- ABOUT THIS TASK
Omit the pictures and retype only the lines from the one containing "Open Active Cases period dropdown" through the end of the listing, both ends included.

====== STUDY MATERIAL ======

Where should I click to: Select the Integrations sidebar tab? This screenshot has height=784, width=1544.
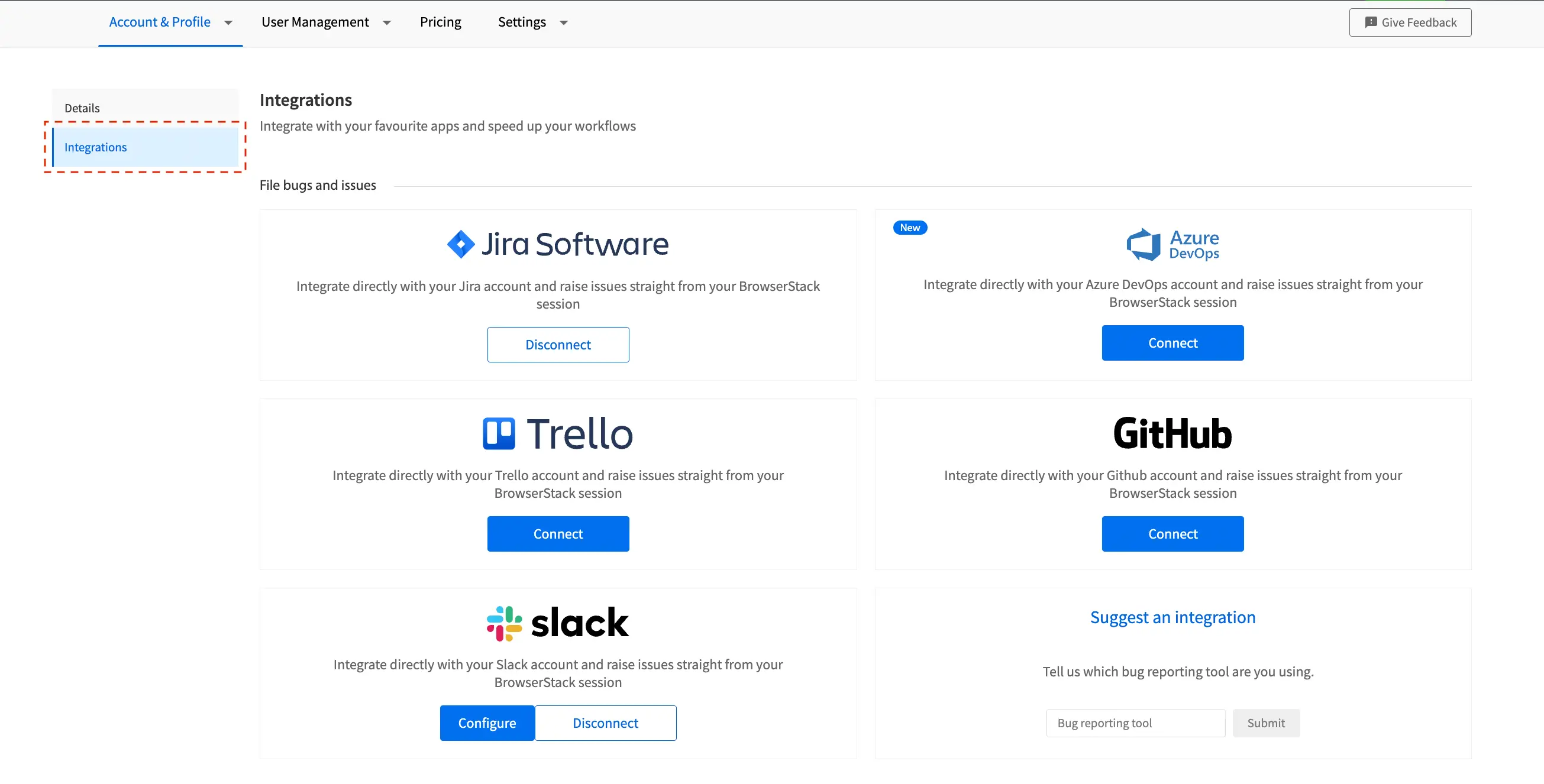pos(96,147)
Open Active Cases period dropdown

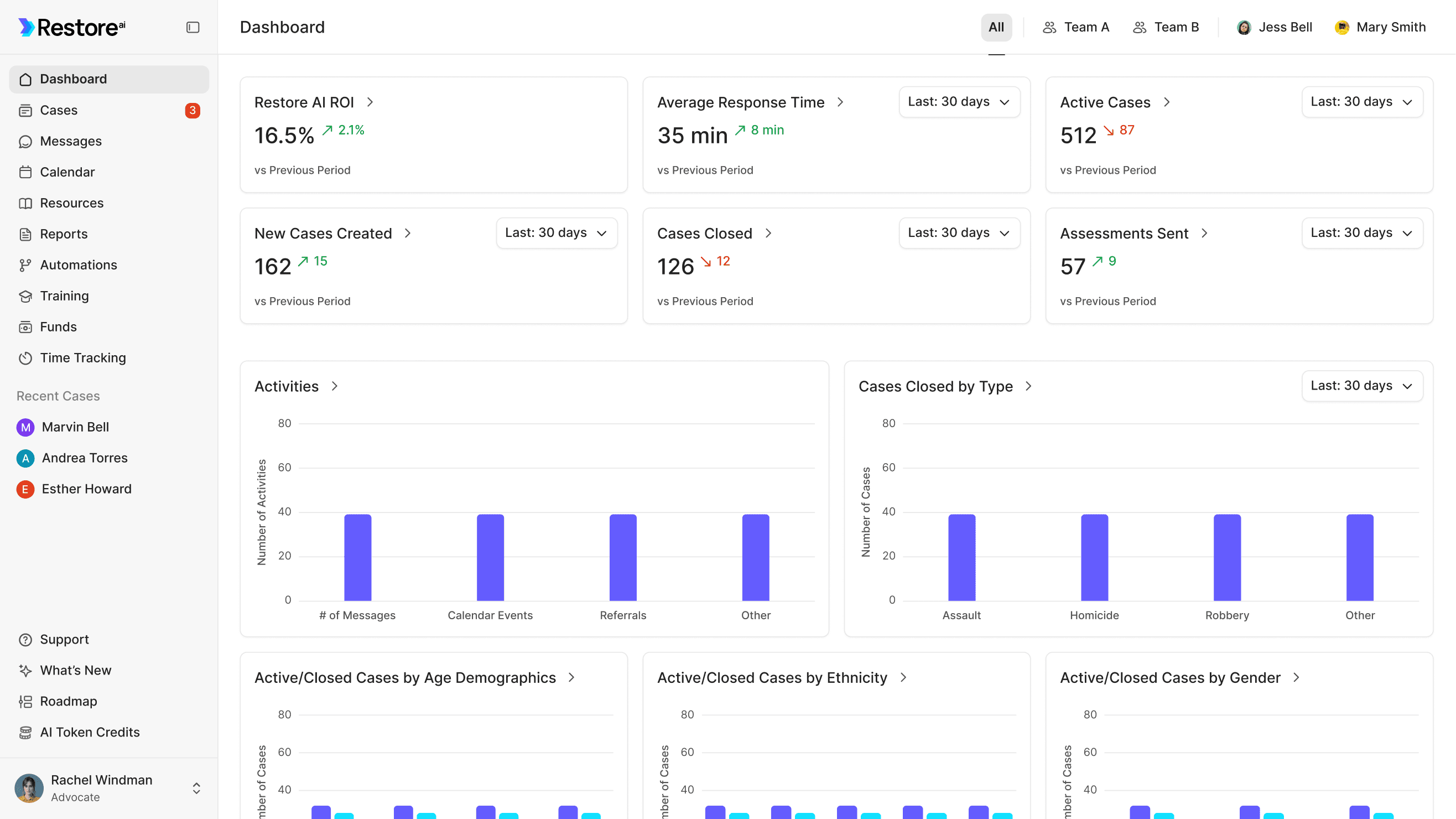(x=1361, y=102)
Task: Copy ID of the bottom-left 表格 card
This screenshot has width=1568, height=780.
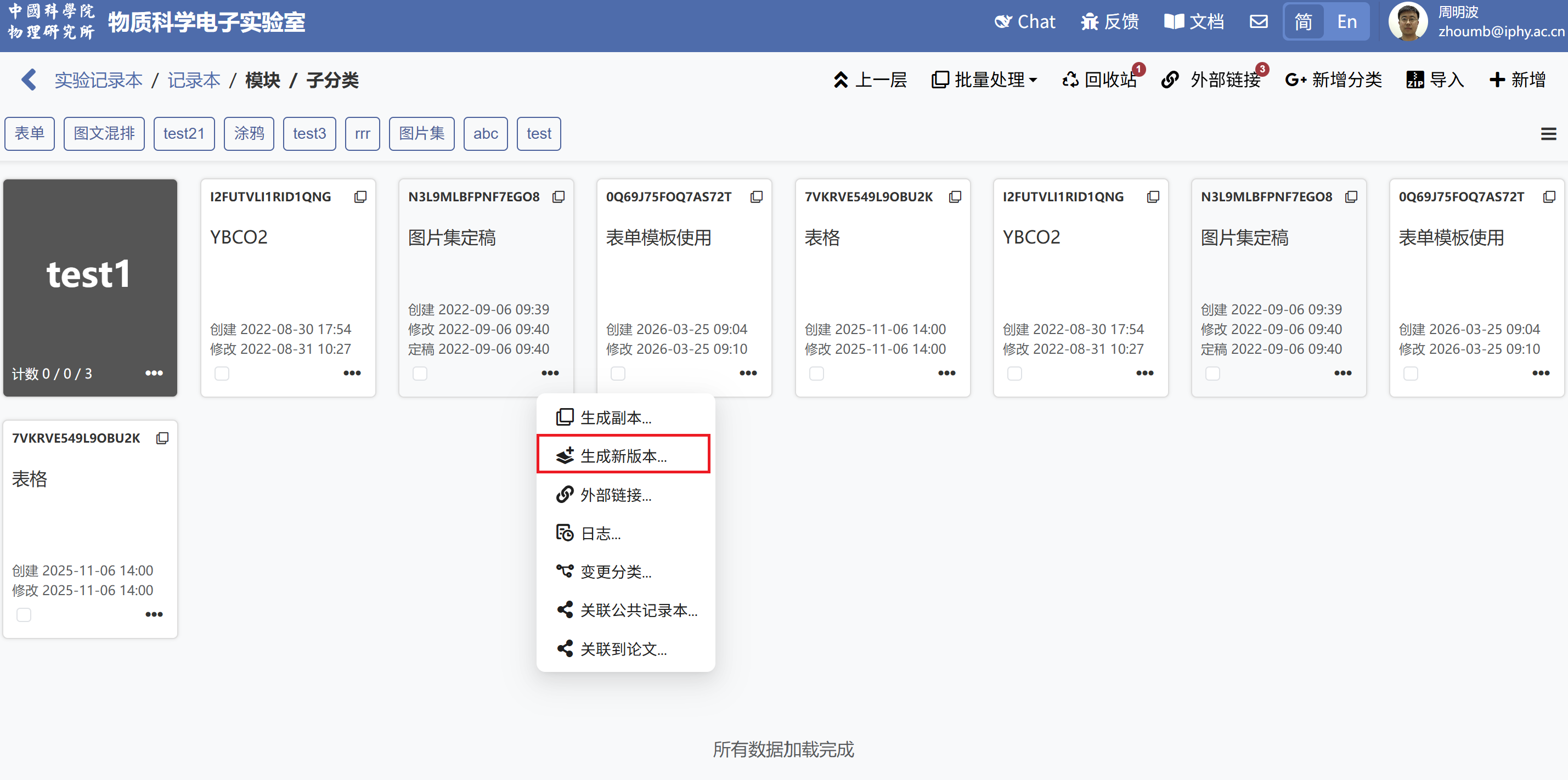Action: 162,438
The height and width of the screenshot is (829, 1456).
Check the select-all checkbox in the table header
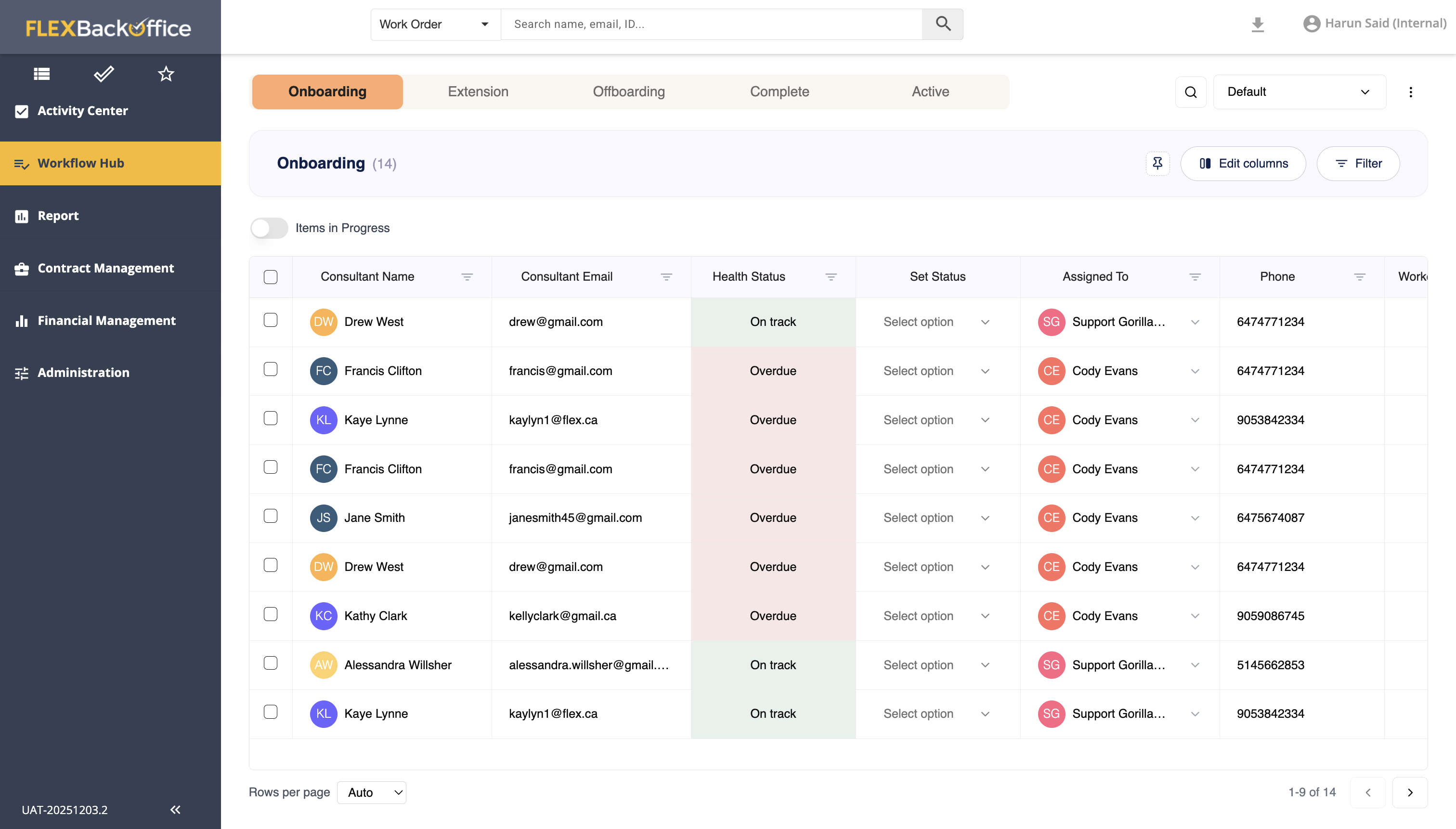click(x=271, y=277)

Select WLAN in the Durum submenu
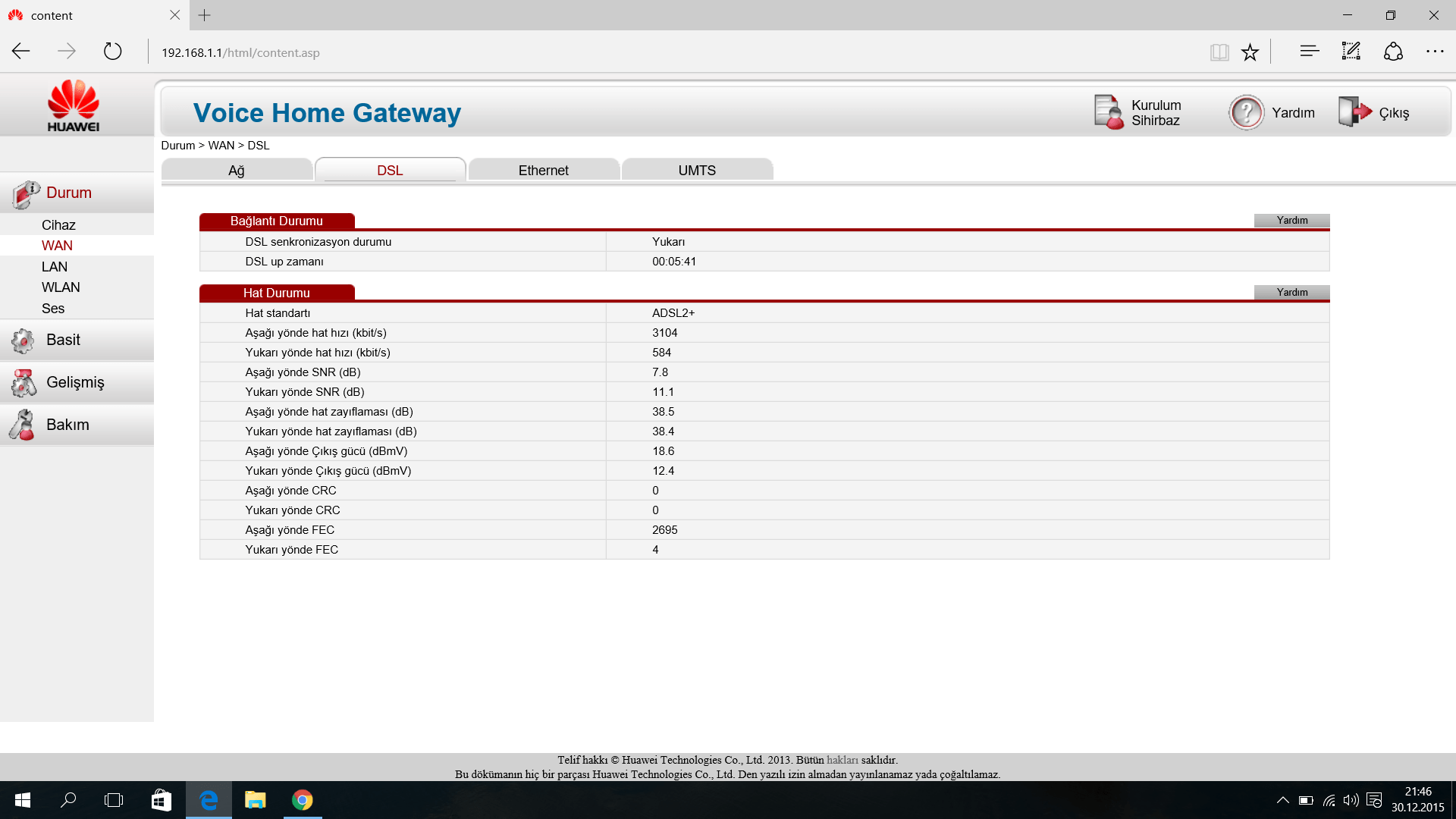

======

- SOLUTION FOR THIS PROBLEM
Open Active Cases period dropdown

(x=1361, y=102)
Task: Copy ID of the bottom-left 表格 card
This screenshot has width=1568, height=780.
Action: 162,438
The height and width of the screenshot is (829, 1456).
Check the select-all checkbox in the table header
click(x=271, y=277)

Select WLAN in the Durum submenu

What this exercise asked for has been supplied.